## TASK GOAL
According to the passage below on financial New Year's resolutions, why are most detailed budgets abandoned by March?
BEGIN PAGE EXTRACT
5. Follow any viral TikTok money hack
Every few months, a new money trend goes viral on social media, such as the “100 envelope challenge,” the “cash stuffing method,” or investing strategies that promise to “beat the market.” These trends pop up, get millions of views, and convince people they’ve found the secret to financial success.
Reality check: What works for a 22-year-old living with their parents isn’t going to work for a 35-year-old with a mortgage and two kids. Just like a strategy that works in a low-cost-of-living area won’t work for someone in San Francisco. Financial advice without context is just noise.
TikTok money advice is the modern version of keeping up with the Joneses, except now you’re comparing yourself to millions of people instead of just your neighbors. Before you commit to any viral financial strategy, ask yourself if it actually fits your life, your income, and your goals. Most of the time, the answer is no.
6. Put your money in the latest investment trend
Every year has its hot investment. Crypto. NFTs. Meme stocks. Whatever everyone’s talking about at parties. And every January, people resolve to get in on the action and finally make some “real money” investing.
Unless you have significant investing experience or deeply understand what you’re investing in, making aggressive investment resolutions is a bad idea. Investments are unpredictable, and you’re better off leaving them out of New Year’s resolutions unless you have experience with the ones you’re gravitating toward.
It’s not bad to dip your toe into investing, and building wealth through investments is smart. But investing isn’t similar to lottery tickets, and you shouldn’t be looking for a get-rich-quick scheme. If you want to start investing in 2026, start with the basics: max out your 401K match if you have one, open an IRA, or work with a financial advisor to build a diversified portfolio. Save the speculation for after you’ve built a solid foundation.
7. Adhere to a detailed budget
Budgeting is universally recommended financial advice. Every expert says you need one. Every app promises to make it easy. And every January, millions of people create elaborate budgets with categories for everything from groceries to “miscellaneous household items.”
By March, most of those budgets are abandoned. Why? Because they’re too rigid, and real life doesn’t have the type of structure. Things happen that aren’t on the spreadsheet, like your car breaking down, an unexpected wedding invite, or your kids ruining your sofa.
Many people start the year with the intention to budget, but their determination quickly fades as the year goes on. Successful money management requires more than just good intentions — it demands flexibility.
Instead of creating an elaborate budget you’ll abandon by February, start simple. Track your spending for a month to see where your money actually goes. Identify the three or four expenses that matter most to you. Make sure you’re covering your necessities, putting something toward savings, and then give yourself permission to be human with the rest. You can always refine your approach as you go.
Make the right resolution
Financial New Year’s resolutions fail because they’re often based on what we think we “should” do rather than what actually works for our lives. Then, they fall into one of three doomed categories: too ambitious, too rigid, or just plain unrealistic.
If you want to improve your finances in 2026, skip the dramatic resolutions. Instead, pick one or two small, achievable changes you can actually maintain, such as automating your savings so you don’t have to think about it, paying off one high-interest credit card, or starting to track your spending without judgment.
Real financial progress happens through consistent, sustainable habits, not through ambitious January promises that make you feel guilty by February. Save yourself the stress and work to build a financial life that actually works for you, not some ideal.
END PAGE EXTRACT
BEGIN LISTED RECORDS
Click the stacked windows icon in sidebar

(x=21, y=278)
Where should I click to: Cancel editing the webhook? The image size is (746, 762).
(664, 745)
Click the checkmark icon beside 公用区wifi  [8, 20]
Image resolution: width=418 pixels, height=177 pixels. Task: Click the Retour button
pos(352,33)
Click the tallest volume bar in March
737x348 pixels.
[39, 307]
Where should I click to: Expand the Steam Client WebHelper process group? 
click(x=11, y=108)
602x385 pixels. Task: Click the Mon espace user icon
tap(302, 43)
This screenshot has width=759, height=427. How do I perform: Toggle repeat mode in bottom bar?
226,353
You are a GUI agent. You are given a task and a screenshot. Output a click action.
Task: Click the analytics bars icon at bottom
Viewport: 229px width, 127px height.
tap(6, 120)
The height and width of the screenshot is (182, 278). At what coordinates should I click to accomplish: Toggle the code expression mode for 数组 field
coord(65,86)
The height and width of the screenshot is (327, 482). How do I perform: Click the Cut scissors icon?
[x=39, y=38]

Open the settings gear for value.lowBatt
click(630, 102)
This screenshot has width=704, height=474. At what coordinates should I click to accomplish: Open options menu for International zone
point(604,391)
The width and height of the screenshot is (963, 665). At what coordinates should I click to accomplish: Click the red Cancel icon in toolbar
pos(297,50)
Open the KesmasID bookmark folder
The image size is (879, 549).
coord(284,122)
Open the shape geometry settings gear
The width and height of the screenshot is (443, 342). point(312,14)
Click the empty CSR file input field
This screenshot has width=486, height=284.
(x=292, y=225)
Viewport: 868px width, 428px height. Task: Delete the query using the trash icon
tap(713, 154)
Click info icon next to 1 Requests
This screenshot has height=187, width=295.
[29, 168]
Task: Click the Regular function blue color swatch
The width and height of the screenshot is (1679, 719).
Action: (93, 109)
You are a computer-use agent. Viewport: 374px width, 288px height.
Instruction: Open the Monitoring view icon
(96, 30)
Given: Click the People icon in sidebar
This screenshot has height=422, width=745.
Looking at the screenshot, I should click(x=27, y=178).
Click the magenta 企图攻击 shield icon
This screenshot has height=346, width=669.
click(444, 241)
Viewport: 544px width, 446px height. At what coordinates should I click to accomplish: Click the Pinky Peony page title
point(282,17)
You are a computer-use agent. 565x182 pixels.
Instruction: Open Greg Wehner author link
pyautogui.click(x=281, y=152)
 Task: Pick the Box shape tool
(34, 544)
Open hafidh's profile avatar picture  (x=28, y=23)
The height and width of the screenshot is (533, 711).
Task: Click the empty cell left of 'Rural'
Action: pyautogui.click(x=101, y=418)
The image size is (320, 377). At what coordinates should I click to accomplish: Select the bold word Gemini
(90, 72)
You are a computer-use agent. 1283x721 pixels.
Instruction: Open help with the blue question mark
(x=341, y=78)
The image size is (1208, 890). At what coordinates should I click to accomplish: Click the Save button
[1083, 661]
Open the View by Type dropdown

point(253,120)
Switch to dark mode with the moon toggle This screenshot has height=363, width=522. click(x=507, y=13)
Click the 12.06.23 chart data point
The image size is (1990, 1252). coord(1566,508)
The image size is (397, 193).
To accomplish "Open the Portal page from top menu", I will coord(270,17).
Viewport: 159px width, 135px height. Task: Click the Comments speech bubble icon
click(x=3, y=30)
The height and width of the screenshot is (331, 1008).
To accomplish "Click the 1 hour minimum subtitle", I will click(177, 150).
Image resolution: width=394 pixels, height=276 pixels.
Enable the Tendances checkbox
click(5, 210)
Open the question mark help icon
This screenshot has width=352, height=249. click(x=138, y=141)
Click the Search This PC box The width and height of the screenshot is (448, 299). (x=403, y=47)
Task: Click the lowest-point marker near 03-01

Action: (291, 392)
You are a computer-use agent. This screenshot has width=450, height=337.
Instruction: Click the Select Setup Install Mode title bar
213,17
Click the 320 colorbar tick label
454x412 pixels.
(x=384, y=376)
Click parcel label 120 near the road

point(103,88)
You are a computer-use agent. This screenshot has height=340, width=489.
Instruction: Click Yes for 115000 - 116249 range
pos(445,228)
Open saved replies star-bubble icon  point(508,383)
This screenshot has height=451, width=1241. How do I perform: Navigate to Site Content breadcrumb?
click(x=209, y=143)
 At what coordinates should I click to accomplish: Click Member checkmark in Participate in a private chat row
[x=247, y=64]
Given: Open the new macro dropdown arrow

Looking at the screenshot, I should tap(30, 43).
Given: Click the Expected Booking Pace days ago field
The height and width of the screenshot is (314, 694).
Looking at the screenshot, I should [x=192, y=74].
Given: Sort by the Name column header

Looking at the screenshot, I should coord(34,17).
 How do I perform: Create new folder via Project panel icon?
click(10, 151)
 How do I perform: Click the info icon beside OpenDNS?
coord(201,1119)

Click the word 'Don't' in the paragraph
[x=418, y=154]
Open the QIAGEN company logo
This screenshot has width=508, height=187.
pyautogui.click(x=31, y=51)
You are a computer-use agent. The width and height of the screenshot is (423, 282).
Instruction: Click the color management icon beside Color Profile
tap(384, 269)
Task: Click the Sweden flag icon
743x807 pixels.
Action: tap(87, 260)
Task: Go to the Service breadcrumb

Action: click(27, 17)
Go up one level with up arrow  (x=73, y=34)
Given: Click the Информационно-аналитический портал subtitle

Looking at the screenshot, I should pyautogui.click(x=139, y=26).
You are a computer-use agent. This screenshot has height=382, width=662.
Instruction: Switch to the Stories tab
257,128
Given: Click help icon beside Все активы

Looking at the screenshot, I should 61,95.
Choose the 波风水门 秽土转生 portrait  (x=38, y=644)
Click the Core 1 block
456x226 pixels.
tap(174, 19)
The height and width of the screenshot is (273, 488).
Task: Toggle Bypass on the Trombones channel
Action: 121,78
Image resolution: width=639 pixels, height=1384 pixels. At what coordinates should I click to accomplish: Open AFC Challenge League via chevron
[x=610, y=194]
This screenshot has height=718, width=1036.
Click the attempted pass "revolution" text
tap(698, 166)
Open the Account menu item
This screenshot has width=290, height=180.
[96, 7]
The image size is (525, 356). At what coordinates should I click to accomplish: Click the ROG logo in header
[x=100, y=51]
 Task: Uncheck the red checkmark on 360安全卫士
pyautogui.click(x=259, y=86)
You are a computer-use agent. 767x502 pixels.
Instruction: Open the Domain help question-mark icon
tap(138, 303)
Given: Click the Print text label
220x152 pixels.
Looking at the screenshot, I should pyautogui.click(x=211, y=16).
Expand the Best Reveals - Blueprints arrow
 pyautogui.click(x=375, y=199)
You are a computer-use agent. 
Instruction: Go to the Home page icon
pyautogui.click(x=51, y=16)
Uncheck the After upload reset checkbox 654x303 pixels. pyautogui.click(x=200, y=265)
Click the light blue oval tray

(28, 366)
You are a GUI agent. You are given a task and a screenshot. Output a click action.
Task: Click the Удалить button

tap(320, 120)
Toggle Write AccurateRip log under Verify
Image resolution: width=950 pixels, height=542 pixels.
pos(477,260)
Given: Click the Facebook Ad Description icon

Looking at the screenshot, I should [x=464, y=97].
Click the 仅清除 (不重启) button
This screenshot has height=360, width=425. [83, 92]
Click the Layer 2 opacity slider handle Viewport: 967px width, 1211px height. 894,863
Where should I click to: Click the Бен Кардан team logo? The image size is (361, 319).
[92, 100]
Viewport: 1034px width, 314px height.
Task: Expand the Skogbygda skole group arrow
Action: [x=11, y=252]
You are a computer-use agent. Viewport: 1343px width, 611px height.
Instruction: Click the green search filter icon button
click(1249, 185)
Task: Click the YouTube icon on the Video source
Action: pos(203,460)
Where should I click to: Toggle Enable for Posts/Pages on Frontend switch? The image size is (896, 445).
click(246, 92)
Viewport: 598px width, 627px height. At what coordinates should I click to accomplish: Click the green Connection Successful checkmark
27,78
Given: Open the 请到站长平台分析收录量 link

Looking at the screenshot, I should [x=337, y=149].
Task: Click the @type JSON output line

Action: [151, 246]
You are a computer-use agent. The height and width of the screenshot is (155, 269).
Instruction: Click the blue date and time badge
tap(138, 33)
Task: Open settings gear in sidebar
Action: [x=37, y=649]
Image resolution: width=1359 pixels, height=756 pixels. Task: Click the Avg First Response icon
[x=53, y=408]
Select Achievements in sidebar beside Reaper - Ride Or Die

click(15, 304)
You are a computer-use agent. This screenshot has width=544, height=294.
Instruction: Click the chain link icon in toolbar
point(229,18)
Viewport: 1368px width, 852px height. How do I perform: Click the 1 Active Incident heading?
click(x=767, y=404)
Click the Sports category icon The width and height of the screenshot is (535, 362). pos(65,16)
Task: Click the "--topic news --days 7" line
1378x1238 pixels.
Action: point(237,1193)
END LISTED RECORDS
## WRITTEN ANSWER
They are too rigid, and real life lacks that kind of structure. Things happen that are not on the spreadsheet, such as a car breaking down, an unexpected wedding invitation, or children ruining a sofa.